#### Activité A
Relevez tous les noms propres présents dans le texte source sur Anatole.
#### Activité B
Extrayez du texte source sur Anatole le passage qui débute aux mots « Tranquillement, son alter » et se termine après « arrangeur Simon Paradis. ».
#### Activité C
Selon le texte source sur Anatole, en quelle année est paru l'album Testament ?

#### Texte source
Tranquillement, son alter ego Anatole, reconnu pour sa musique électro-pop froide et ses mises en scène théâtrales, lui paraissait moins intéressant à reprendre dans sa forme initiale. « Après la tournée de Testament (deuxième album, paru en 2018), y’a eu une écoeurantite de ce qu’on faisait », admet-il, évoquant la nature même de ce projet élaboré aux côtés de plusieurs amis, dont le coréalisateur et arrangeur Simon Paradis.

« Au départ, on voulait déjouer les attentes que les gens ont normalement en allant voir un concert rock. Mais en faisant constamment ça, on a créé une nouvelle catégorie d’attente. On a créé une surenchère qui a pu de fin. J’avais envie d’arrêter tout ça. Je voulais faire un 180 degrés, explorer une autre avenue. »

#### Entrées répertoriées
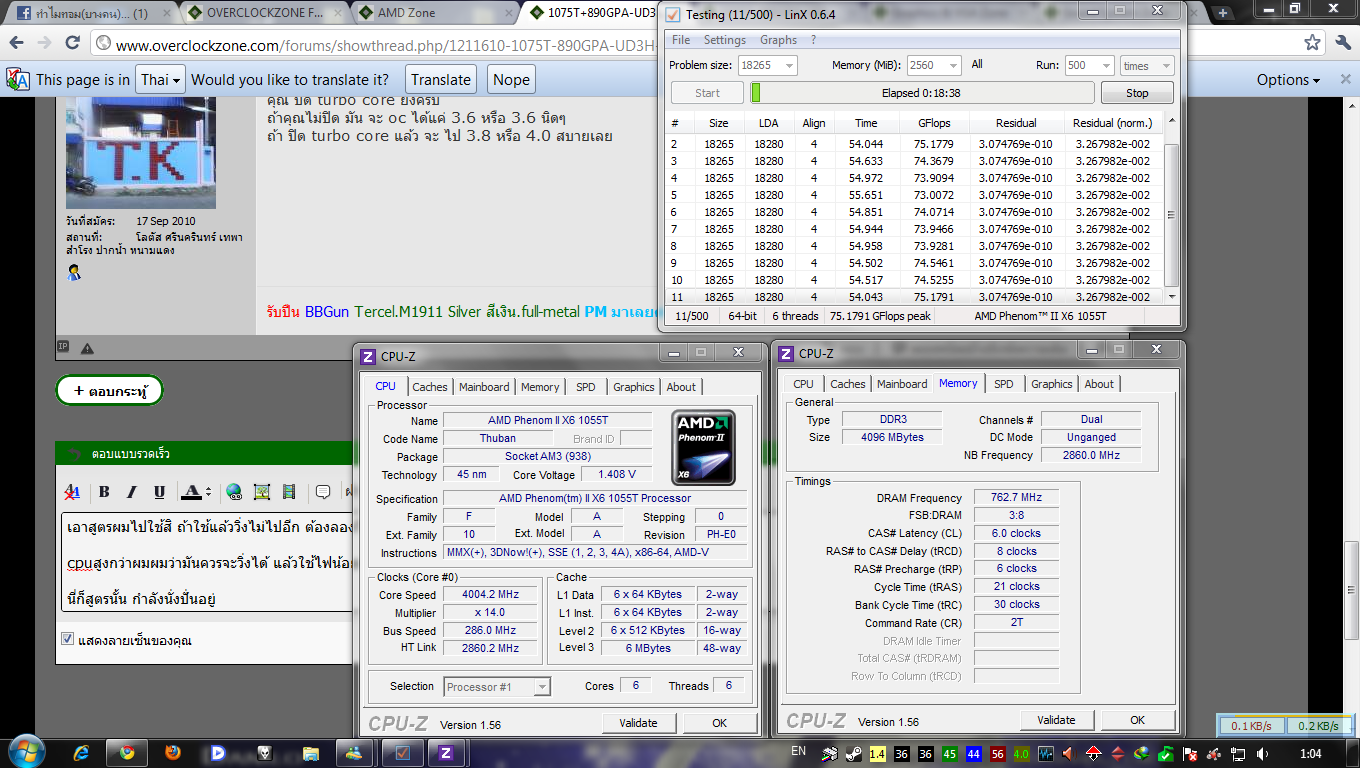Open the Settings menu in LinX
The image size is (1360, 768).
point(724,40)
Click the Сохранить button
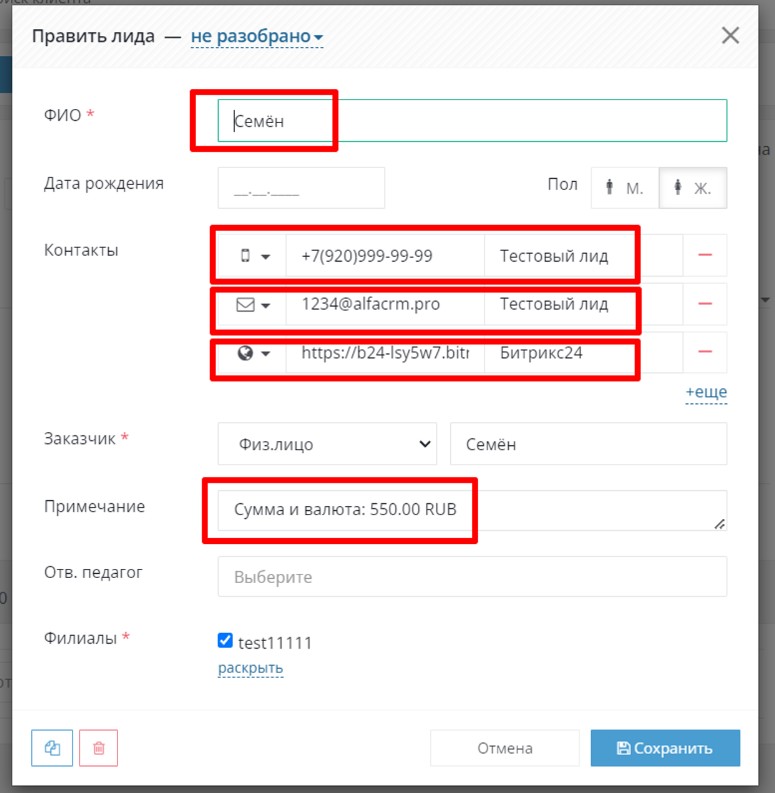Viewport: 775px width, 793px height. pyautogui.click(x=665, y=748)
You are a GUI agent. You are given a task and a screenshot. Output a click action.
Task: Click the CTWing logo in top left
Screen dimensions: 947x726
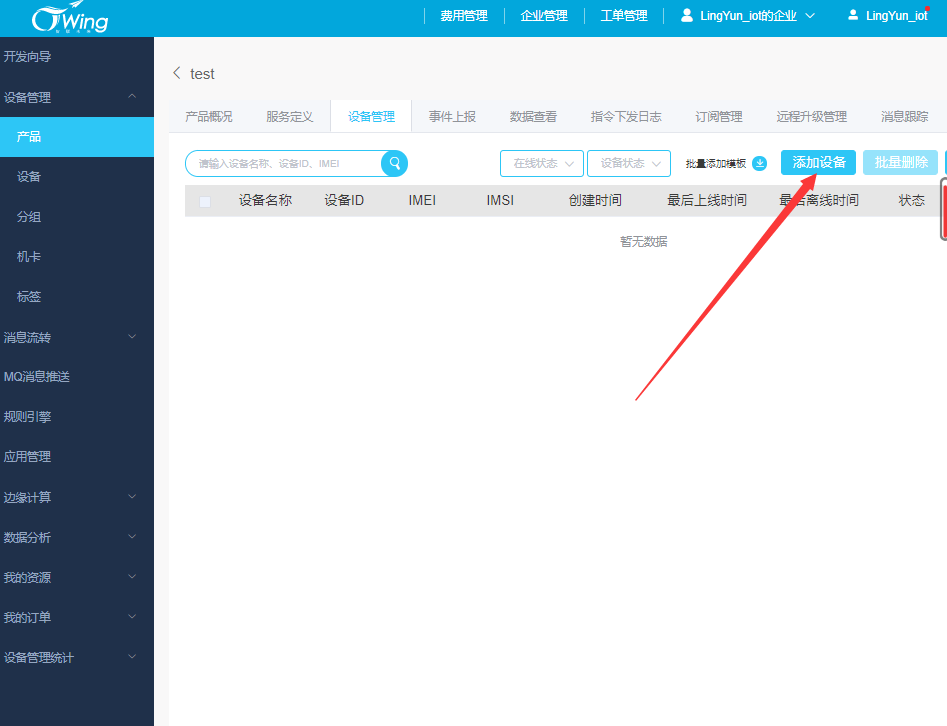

#### Résultat obtenu A
Anatole, Testament, Simon Paradis

#### Résultat obtenu B
Tranquillement, son alter ego Anatole, reconnu pour sa musique électro-pop froide et ses mises en scène théâtrales, lui paraissait moins intéressant à reprendre dans sa forme initiale. « Après la tournée de Testament (deuxième album, paru en 2018), y’a eu une écoeurantite de ce qu’on faisait », admet-il, évoquant la nature même de ce projet élaboré aux côtés de plusieurs amis, dont le coréalisateur et arrangeur Simon Paradis.

#### Résultat obtenu C
En 2018.